The buttons in the logs are as follows from left to right:
Go to top - Takes you to the top of the logs
Go to bottom - Takes you to the bottom of the logs
Refresh - Refreshes the logs
Auto Refresh - Auto refreshes the logs
Terminal
When a job is running the user can connect directly to the container with the help of the terminal. To open a terminal press the 3 dots in the “Actions” column of a running job and choose “Terminal” in the drop-down, or press the terminal icon to the left of the 3 dots. This will open a terminal session with a bash shell (or sh if bash is unavailable). The user can then have multiple terminals, connected to different jobs, opened at the same time. To close the terminal session press the X-symbol on the terminal tab (NOTE: The session can not be retrieved after closing, if the user presses “Terminal” in the drop-down again it will be a new session). If the user want to leave the session open so they can come back to it they can just minimize the terminal window. It is recommended to use Screen or tmux if you need to reconnect to the same session and/or need a long-running terminal script.

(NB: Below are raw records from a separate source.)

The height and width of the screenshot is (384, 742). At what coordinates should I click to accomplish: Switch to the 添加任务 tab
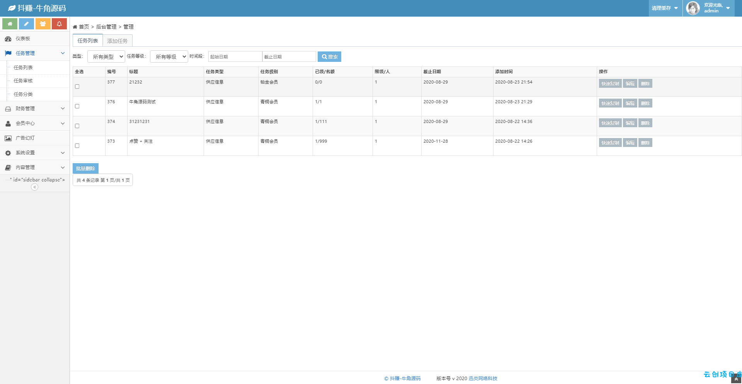tap(117, 41)
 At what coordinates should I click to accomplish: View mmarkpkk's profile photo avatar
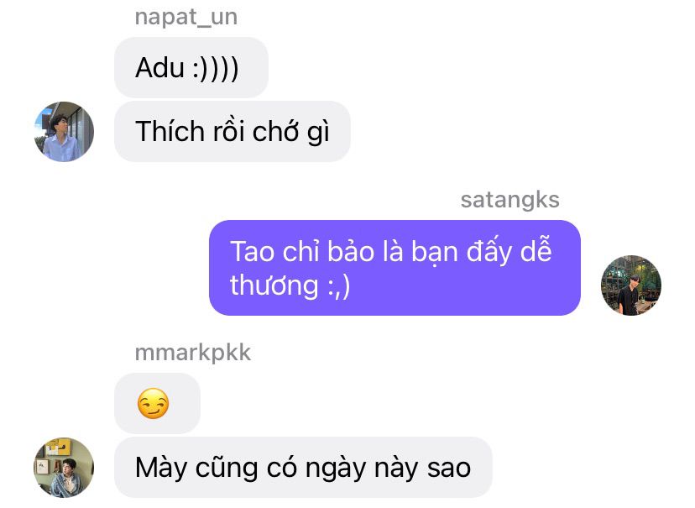[64, 467]
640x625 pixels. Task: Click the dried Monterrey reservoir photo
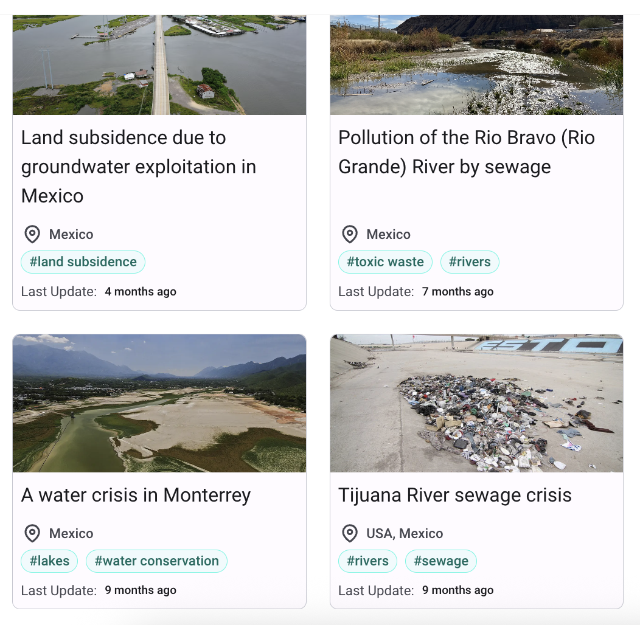159,403
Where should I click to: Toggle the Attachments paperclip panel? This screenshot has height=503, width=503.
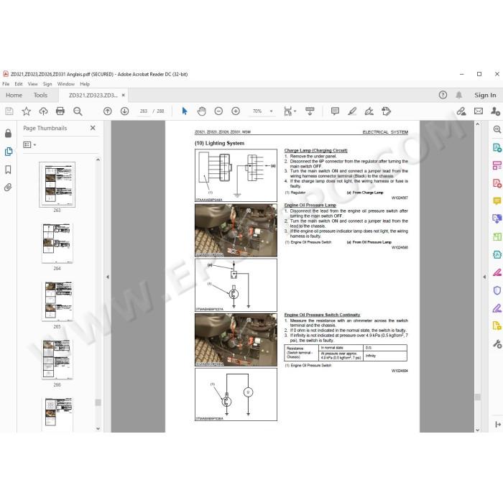click(9, 188)
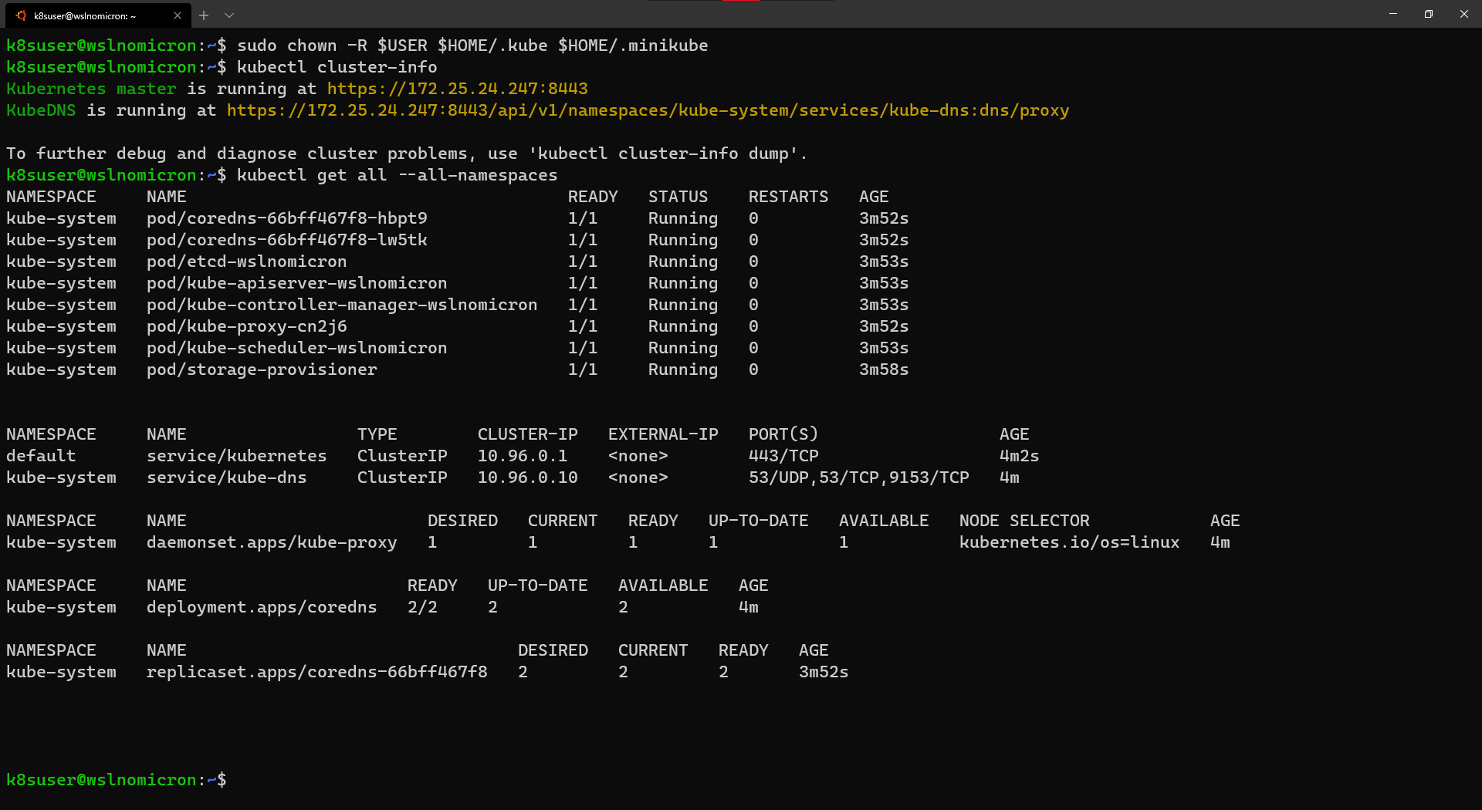This screenshot has width=1482, height=810.
Task: Restore down the terminal window
Action: (1429, 14)
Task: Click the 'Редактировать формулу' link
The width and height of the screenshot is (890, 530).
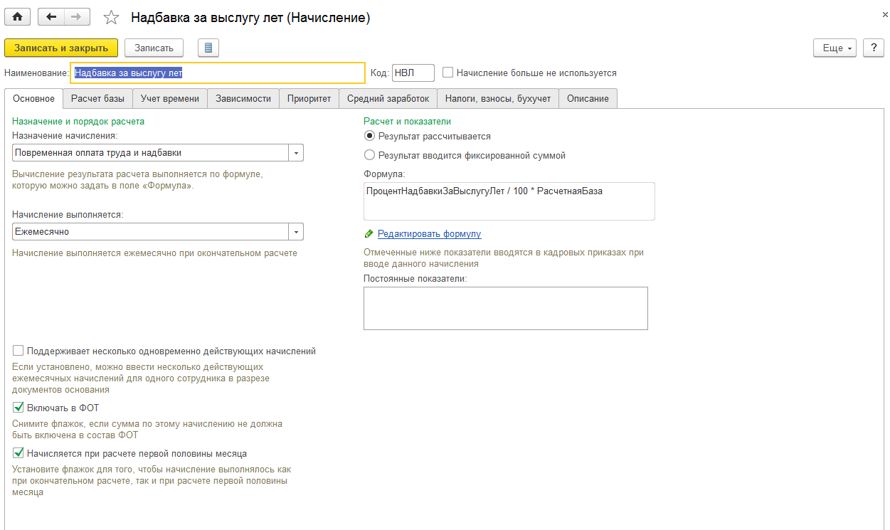Action: (429, 234)
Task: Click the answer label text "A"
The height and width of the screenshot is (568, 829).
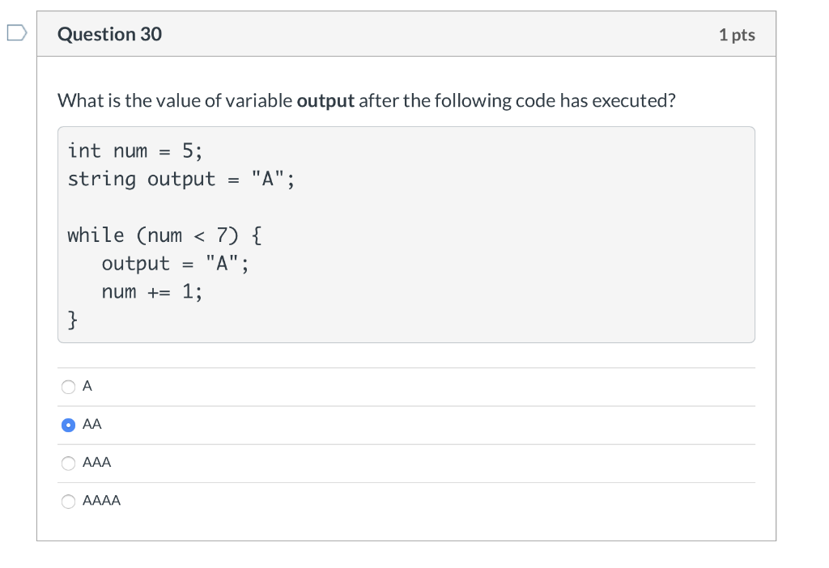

Keep job alive after completion
To ensure a job continues running indefinitely or until it’s endtime, use a long-running command or process within it. A common method is to employ the sleep command with no duration:
…/init.sh
#!/bin/bash
# Run your commands, ex
python your_script.py
# Keep container alive with sleep infinity
sleep infinity
Note: Unless manually stopped, the job will remain active until terminated. For non-interactive jobs, this means indefinite running. For interactive jobs, it will stop when it’s endtime is reached.